Former Uighur students who fled Egypt said Egyptian officials arrested them during 2017 crackdown
Scores of Uighurs fled to Turkey from Egypt to avoid possible deportation to China (AFP)

Egyptian police aided Chinese officials to detain and interrogate Uighur students during a 2017 crackdown against members of the Muslim minority in Cairo. 

Former Uighur students who spoke to AFP said they had been arrested by Egyptian security officials in unmarked vans and taken to the infamous Tora prison. 

Uighurs who spoke to Middle East Eye in 2017 said that Egyptian authorities had been arresting Uighurs over the course of three months. 

Abdulmalik Abdulaziz, an Uighur student who was arrested and handcuffed by Egyptian police, said three Chinese officials had questioned him. 

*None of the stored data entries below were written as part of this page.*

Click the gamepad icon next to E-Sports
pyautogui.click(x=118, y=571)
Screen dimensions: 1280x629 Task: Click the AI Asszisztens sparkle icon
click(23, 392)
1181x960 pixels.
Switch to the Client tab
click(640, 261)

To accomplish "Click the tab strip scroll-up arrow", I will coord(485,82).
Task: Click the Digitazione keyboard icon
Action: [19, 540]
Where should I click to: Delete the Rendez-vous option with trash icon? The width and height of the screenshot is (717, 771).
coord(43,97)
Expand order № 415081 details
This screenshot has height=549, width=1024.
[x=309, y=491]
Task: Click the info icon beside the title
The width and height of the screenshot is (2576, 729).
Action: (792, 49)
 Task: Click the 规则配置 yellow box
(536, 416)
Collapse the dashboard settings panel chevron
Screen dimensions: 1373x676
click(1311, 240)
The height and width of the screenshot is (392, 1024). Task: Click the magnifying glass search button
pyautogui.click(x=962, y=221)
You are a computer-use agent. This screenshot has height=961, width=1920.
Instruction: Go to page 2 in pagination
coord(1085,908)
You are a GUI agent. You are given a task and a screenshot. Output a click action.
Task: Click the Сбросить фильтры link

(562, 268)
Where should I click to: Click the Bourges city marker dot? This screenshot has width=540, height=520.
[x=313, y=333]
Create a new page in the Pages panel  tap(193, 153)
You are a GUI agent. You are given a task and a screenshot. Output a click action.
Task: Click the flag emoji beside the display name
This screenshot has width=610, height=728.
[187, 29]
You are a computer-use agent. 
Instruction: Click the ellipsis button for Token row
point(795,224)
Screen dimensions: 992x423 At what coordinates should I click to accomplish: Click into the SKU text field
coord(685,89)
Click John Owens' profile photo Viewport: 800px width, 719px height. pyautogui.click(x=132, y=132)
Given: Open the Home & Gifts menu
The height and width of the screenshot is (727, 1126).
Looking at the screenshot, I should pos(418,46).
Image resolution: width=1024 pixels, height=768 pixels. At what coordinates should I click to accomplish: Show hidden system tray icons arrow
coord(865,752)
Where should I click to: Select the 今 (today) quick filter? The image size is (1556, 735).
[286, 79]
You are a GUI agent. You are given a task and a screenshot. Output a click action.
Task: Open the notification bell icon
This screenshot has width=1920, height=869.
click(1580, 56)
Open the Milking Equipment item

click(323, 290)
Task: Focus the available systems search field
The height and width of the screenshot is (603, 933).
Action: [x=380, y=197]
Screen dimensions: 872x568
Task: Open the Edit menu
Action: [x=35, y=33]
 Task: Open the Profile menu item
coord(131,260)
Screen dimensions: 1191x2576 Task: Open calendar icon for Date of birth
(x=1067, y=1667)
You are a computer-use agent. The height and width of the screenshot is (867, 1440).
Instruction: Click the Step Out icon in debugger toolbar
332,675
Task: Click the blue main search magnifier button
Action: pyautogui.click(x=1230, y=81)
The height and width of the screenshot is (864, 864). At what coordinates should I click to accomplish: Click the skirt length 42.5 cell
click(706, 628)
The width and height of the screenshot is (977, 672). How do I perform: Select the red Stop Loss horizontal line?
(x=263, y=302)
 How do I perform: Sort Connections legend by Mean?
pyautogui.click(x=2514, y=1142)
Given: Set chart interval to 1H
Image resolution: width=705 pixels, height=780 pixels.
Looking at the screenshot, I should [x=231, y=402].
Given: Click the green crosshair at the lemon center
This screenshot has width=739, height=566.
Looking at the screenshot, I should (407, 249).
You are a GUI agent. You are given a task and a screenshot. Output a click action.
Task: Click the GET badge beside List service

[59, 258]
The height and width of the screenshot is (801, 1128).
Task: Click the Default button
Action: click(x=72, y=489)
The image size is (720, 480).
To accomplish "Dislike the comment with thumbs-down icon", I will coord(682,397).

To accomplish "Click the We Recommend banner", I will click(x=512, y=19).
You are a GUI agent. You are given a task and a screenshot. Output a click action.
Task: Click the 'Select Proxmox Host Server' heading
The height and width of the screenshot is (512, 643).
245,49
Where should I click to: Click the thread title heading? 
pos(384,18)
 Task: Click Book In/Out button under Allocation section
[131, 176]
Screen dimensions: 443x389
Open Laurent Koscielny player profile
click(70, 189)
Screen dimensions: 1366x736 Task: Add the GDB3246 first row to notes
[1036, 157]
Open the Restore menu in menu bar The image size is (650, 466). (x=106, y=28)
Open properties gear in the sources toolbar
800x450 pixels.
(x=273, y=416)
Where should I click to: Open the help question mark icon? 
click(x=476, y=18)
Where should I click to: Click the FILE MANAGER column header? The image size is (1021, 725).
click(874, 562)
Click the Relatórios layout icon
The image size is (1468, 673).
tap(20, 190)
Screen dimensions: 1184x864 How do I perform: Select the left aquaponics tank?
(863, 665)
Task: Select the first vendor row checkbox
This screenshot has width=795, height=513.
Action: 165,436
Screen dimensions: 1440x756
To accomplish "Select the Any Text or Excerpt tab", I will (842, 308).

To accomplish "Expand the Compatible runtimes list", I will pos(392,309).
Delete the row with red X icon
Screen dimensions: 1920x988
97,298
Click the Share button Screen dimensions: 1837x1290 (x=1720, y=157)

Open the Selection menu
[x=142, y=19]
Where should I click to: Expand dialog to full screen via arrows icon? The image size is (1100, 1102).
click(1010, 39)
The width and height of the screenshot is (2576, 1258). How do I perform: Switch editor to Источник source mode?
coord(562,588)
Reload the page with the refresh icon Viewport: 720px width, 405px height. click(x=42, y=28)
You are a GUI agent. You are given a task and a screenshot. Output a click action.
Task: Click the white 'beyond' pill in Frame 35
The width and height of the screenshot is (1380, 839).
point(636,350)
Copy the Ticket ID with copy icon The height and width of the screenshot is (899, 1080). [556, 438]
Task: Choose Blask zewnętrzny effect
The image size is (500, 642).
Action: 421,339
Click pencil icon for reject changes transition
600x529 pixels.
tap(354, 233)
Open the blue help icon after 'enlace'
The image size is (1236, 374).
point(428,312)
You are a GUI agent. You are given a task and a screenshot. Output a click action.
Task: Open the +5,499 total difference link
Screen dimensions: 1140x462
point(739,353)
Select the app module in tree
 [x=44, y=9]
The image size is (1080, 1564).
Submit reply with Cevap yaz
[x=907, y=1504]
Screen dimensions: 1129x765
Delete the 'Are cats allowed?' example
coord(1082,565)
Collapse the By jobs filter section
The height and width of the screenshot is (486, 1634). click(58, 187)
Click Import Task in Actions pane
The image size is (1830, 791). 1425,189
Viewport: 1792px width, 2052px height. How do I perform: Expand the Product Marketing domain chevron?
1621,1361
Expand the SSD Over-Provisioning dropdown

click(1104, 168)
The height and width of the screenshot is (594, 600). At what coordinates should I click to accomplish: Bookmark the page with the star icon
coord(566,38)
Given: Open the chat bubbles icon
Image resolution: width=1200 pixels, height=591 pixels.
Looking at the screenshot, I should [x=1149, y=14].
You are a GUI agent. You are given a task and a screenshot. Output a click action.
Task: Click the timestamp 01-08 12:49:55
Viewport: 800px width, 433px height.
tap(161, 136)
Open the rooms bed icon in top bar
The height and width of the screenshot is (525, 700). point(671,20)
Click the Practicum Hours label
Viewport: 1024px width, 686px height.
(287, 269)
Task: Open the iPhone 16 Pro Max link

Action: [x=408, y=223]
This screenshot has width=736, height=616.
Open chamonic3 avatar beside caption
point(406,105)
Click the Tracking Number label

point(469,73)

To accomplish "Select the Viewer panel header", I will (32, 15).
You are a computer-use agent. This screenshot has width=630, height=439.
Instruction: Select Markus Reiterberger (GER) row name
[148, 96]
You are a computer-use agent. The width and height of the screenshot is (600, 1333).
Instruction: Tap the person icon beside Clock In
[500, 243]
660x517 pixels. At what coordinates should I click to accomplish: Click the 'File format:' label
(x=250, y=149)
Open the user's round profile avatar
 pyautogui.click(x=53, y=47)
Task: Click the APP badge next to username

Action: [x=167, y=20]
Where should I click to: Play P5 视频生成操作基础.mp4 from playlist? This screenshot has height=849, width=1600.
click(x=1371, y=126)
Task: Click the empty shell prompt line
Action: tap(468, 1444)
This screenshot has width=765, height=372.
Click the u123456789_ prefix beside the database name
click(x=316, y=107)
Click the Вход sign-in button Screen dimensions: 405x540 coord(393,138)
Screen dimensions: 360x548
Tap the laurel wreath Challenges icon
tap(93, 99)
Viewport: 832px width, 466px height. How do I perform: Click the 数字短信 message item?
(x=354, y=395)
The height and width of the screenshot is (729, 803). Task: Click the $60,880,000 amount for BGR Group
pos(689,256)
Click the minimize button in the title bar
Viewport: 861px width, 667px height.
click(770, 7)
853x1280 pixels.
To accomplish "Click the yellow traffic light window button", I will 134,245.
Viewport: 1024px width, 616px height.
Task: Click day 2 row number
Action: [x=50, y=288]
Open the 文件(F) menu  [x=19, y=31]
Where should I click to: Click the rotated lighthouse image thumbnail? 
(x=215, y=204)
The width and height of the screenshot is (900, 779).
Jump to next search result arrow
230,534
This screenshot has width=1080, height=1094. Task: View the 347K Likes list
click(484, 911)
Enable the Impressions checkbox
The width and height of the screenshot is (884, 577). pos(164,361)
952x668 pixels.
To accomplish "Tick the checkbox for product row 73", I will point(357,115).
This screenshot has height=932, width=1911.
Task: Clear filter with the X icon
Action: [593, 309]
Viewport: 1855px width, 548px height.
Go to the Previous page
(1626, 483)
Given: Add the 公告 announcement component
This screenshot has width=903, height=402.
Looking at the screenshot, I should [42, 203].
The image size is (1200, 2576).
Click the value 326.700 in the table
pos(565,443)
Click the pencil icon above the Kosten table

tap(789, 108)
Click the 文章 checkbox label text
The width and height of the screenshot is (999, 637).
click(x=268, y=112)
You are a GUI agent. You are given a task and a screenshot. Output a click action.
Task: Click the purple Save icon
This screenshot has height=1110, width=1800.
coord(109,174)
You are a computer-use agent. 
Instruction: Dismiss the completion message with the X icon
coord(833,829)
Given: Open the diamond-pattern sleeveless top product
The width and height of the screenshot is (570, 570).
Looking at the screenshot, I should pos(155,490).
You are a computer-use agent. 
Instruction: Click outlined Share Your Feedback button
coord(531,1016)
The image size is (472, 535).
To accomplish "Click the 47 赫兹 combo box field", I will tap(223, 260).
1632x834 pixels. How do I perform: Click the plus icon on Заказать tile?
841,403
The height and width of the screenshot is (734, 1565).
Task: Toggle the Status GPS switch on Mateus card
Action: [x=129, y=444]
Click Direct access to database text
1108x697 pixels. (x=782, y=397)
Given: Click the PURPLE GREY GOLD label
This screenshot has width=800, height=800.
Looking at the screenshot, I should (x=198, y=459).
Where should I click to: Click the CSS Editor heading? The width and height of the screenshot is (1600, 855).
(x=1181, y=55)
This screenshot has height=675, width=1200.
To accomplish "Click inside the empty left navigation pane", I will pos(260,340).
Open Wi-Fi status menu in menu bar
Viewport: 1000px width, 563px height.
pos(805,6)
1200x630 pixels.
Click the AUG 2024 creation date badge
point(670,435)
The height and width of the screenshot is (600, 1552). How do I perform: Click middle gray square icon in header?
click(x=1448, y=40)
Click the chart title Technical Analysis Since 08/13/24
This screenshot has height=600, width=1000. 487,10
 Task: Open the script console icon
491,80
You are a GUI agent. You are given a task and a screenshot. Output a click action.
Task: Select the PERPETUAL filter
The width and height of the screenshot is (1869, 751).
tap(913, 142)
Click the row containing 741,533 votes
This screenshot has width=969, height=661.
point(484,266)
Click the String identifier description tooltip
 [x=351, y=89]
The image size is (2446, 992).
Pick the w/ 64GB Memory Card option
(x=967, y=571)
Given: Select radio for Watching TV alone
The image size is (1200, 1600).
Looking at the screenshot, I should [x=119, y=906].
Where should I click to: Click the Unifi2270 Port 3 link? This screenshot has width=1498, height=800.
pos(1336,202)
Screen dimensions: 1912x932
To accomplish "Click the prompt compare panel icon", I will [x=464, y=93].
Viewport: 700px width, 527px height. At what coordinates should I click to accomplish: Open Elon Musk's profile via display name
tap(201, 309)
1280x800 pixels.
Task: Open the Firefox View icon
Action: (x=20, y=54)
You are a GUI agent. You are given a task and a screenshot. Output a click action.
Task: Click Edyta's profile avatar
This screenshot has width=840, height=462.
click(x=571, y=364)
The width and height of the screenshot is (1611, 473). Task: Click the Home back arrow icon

"They never said their names or mentioned who they were exactly," Abdulaziz, a former student at the prestigious Al-Azhar university told AFP. 

"Egyptian policemen said 'the Chinese government says that you are terrorists'. But we responded that we are only Al-Azhar students."

A traditional Uighur restaurant where Uighur students in Cairo used to eat (AFP)
A traditional Uighur restaurant where Uighur students in Cairo used to eat (AFP)

Abdulaziz spent 60 days inside the Tora prison. Following his release, Abdulaziz, like scores of other Uighurs who had lived in Cairo, fled to Turkey. 

These arrests took place three months after Egypt and China signed a 2017 security memorandum aimed at "combatting terrorism".

Colour coding detained Uighurs

Students caught up in the crackdown told AFP that Chinese officials used similar tactics in Egypt that have been practised in its "re-education" camps in China to divide the detained students.

The detained Uighurs were divided into three groups and given colour codes - red, green, or yellow - to determine if they would be deported, released, or questioned further. 

Shams Eddin Ahmed, 26, was arrested outside the Moussa Ibn Nasser mosque in July 2017 in Nasr city. 

His father in Xinjiang, a region in northwest China, also disappeared that month. "I still don't know if he's dead or alive," he recounted.

During 11 days in police custody, he claims, three Chinese officials questioned him specifically about his father.

"Where is he, and how does he send you money?" he told AFP.

Ahmed was in the green group, meaning he was eventually released. He fled to Istanbul in early October 2017.

Egypt's interior ministry and the Chinese embassy in Cairo did not respond to AFP's repeated requests for comment.

"Those found to be overstaying contrary to the law, including Chinese citizens among other nationalities, are expelled," said Ahmed Hafez, Egypt's foreign ministry spokesman, when asked about the deportation of Uighurs in 2017.